Monday, November 19, 2018

Waste, Fraud and Abuse


       The federal government spends more than $20 billion a year on subsidies for farm businesses. About 39 percent of the nation's 2.1 million farms receive subsidies, with the lion's share of the handouts going to the largest producers of corn, soybeans, wheat, cotton, and rice. (823, 334 farms).  In plain language that means that we spend $2,024 per month, per farm, giving money to farmers who are working and earning due to price supports on many crops.

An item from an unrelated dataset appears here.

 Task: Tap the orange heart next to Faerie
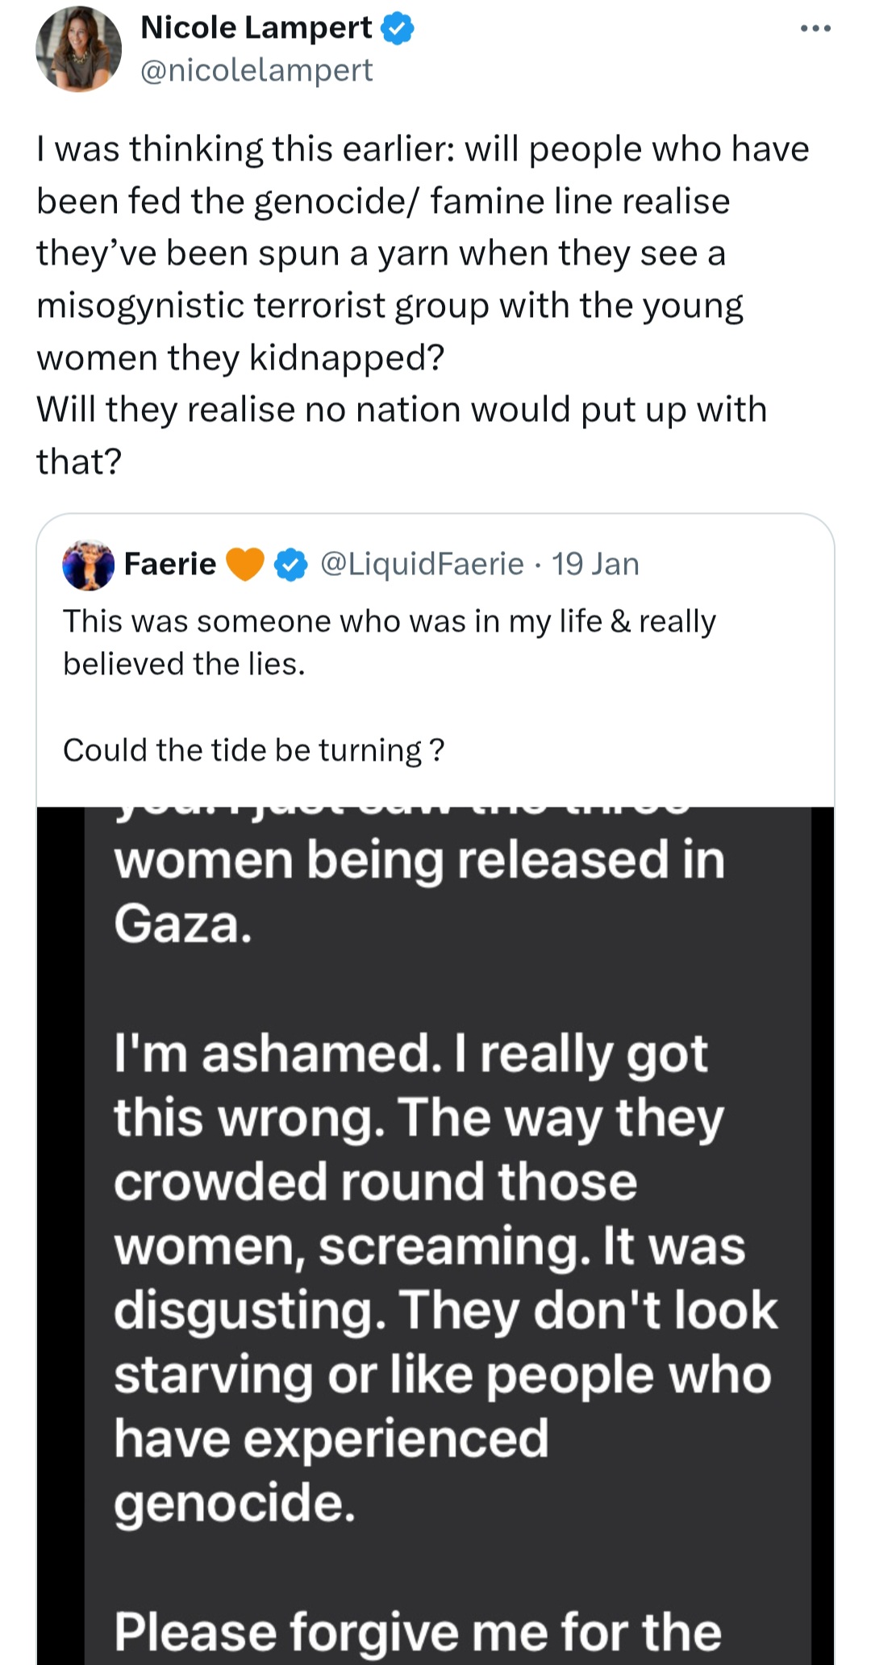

        Contrary to what one might expect and what conventional lore suggests, owners of large farms, with incomes quite high relative to non-farmers, receive most of these benefits. Consumers and taxpayers, meanwhile, bear the cost of farm programs through increased taxes and higher food prices. To make matters worse, these costly programs rarely achieve their goals. According to salary data for farmers, ranchers and other agricultural managers from May 2016, the average salary is $75,790 a year.  Agricultural special interests and the agriculture committees frequently try to paint a picture of the struggling family farmer trying to make ends meet. Myth!One of these “farmers” lives in a beachside mansion on Osprey Island, Fla., worth $7.8 million. He’s received a payment every year between 1995 and 2017, totaling $839,000.

       The reality? “Family farm” is not a synonym for “small farm.” In 2015, 90 percent of million-dollar farms were family farms. Almost of all the commodity payments and crop insurance indemnities are going to millionaires and multimillionaires as measured by farm household net worth. The median farm household wealth for all farms was $897,000, which is nine times greater than the median household wealth for all U.S. households! In truth, in 2015, half went to households with incomes over $146,126!

        Here in Florida, “we” (Fed and State policies) subsidize the sugar barons south of Okeechobee whose fertilizer enriched runoff waters are, in times of lots of rain (you know like every summer?) pumped back into the lake. Ask the residents of the east coast and the St. Lucie/Indian River estuaries how they like the floating islands of green crud these waste waters nourish. To what end?

        In an article entitled “The U.S. spends $4 billion a year subsidizing ‘Stalinist-style’ domestic sugar production,” we see the following data: In the United States, fewer than 4,500 farm businesses produce sugar. Yet they cost taxpayers up to $4 billion a year in subsidies. The U.S. sugar program is a Stalinist-style supply control initiative that limits imports through quotas and domestic production through what are called marketing allotments. This strategy substantially increases U.S. prices — on average U.S. sugar prices are about twice as high as world prices (bold and italics are mine) — ensuring domestic sugar production is artificially higher, crowding out other productive uses of irrigable farmland. This also in a ripple effect, driving up the cost of everything made in America with cane sugar. This is also why some confectioners have moved production offshore, cutting US jobs in the process. Of course, Florida Senator Marco Rubio and now, one opines, newly elected Rick Scott, are so deep in the pockets of “Big Sugar” that they no longer, if ever they did, see the issue as it is.

        On the other hand, we bitch about providing basic food support to persons, 44% of whom, nationally, are children. The maximum gross monthly income for Food stamp eligibility is 130 percent of the federal poverty level, and the maximum net monthly income is 100 percent of the federal poverty level. For instance, if your household only consists of one person, then the gross monthly income to be eligible for SNAP is $1,287 (net $990). SNAP benefits cost $70.9 billion in fiscal year 2016 and supplied roughly 44.2 million Americans (14% of the population) with a monthly average of $125.51 per person in food assistance.

        So, let’s recap, if I’m one of the “lucky” (believe me, luck really isn’t a factor) farmers drawing the “average” farm $75k annual income, I can still count on a slice of that $20 billion pie. But if I am a non-farmer, earning even $100 annually in excess of $27,180 (family of four) even with two adults at minimum wage, tough! Not even food stamps.

       And by the way, did I forget to mention that 32 members of Congress received farm subsidies last year, including three members of the House Agriculture Committee. The farm owned in part by Committee member, Rep. Doug LaMalfa, R-Calif., received at least $5.3 million in farm subsidies between 1995 and 2016. LaMalfa is a member of the House Agriculture Committee,Can you say "conflict of interest?"